# Cleaning Grout Lines



## ohiohomedoctor

meggamine said:


> I'm not in your trade and it wasn't worth the trouble, wasn't worth your crazy silver-trowel fees, until I offered to somewhat restore it using:
> 
> PHOSPHORIC ACID
> 
> And! It's working well


What does that mean?


----------



## Bill_Vincent

You keep at it, and sooner more than later, it'll bite you on the a$$, and the worst is it'll bite the trade as a whole, too. jerks like you keep doing garbage work, and then people blame it on the tile, and use other finishes. I'm one of the more expensive installers in my area, but I'm also one of the busiest, and have been for the last few years, because people know that they're getting exactly what I say I'm selling. You? you couldn't possibly do the kind of work I do for 400% less, and still have the same quality of workmanship. People get what they pay for, and you prove the old addage that there's one born every day. Otherwise you'd be out of business.


----------



## meggamine

I'm not doing the work you do; I'm doing something people can afford. Re-grouting is out of reach for many customers. I know this is hard to understand as you've always had money, but sometimes things just cost too much, or carry too much liability.

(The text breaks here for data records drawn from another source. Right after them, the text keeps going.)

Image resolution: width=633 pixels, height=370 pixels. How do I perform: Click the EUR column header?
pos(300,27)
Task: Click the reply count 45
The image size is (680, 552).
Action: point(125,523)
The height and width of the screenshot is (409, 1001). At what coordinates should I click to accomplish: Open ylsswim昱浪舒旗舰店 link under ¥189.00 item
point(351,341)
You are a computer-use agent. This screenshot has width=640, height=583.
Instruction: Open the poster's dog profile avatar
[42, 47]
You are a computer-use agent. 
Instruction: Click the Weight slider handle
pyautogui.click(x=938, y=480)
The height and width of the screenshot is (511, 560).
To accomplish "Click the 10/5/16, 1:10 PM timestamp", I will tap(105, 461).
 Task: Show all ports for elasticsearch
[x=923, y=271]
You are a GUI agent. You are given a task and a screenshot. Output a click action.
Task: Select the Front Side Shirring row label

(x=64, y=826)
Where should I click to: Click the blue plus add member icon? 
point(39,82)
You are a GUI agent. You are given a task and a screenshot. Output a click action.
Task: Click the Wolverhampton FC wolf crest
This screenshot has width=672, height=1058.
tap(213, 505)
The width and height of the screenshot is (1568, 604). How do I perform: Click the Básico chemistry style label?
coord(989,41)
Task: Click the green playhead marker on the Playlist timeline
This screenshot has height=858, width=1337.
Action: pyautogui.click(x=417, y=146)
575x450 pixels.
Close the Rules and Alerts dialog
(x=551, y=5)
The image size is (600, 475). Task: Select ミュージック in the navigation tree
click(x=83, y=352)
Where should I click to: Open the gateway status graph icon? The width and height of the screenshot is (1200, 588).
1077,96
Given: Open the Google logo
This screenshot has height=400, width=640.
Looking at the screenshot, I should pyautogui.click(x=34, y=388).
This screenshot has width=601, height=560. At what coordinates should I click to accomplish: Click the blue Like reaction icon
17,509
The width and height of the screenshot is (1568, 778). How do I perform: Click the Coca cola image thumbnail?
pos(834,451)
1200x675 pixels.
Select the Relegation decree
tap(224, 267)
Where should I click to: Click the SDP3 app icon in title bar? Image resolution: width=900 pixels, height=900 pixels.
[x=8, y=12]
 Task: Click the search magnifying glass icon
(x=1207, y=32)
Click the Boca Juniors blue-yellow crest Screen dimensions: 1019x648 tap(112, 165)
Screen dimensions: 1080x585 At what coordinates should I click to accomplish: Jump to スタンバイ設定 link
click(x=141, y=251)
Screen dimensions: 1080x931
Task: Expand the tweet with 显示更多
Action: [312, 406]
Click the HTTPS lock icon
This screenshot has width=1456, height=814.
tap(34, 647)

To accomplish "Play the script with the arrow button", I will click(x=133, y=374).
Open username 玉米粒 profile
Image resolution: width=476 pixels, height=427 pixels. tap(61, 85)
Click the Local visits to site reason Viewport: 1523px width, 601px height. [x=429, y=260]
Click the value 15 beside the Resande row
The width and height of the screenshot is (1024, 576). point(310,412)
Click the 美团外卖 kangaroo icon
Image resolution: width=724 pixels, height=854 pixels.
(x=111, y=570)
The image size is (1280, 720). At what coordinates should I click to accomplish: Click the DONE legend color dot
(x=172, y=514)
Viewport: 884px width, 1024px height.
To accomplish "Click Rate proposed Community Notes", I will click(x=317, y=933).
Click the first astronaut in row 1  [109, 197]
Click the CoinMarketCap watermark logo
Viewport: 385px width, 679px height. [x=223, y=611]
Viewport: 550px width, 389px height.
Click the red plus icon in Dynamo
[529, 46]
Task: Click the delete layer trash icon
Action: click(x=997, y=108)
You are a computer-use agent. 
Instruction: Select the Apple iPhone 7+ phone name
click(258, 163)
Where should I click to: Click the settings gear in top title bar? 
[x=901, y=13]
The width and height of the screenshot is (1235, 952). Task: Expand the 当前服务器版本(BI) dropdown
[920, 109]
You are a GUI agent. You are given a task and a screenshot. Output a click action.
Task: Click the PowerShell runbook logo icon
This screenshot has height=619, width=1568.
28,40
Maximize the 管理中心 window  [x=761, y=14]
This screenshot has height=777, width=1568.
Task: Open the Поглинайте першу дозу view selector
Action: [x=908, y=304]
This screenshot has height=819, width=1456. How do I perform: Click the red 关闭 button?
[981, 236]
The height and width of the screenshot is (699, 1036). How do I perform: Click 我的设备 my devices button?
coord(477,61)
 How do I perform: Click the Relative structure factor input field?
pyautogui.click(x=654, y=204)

When oxygen bleach, alkaline cleaner, and everything else fails, use phosphoric acid or, if you have a mansion, hire Bill_Vincent to re-grout for you. Seriously, Bill is talking about thousands of dollars worth of work. Bill, I think I see the world through fewer zeros than you.


----------



## Bill_Vincent

THOUSANDS??? what universe di you come from? And as for always having money? Mister, I did my time too, picking up bottles and cans to feed my kids! You're a pretty presumptuous little turd. You think just because I've been successful that I had it handed to me? I was given nothing. I just didn't cry about it. I DID something about it.

I'm done with this no dink SOB.


----------



## ohiohomedoctor

Grumpy tonight Bill eh?


----------



## angus242

No, he's just allergic to BS.


----------



## meggamine

I'm female. And your argument is complete nonsense. You say "don't do the work" and then you say "do something about it." This thread is about cleaning grout lines, not re-grouting. You're telling people NOT to do something, in a DO-it-yourself forum. 

Phosphoric acid and a copper brush is the only method that has worked on these nasty grout lines. I've tried oxygen bleach and alkaline cleaner; didn't make a mark. The stains appear to be rust, I suppose the grout contains tiny bits of iron??


----------



## ohiohomedoctor

Wrong forum. I think you need our sister site diytalk.com


----------



## angus242

Enough. Very old thread. Too much bickering. Definitely too much misinformation.


----------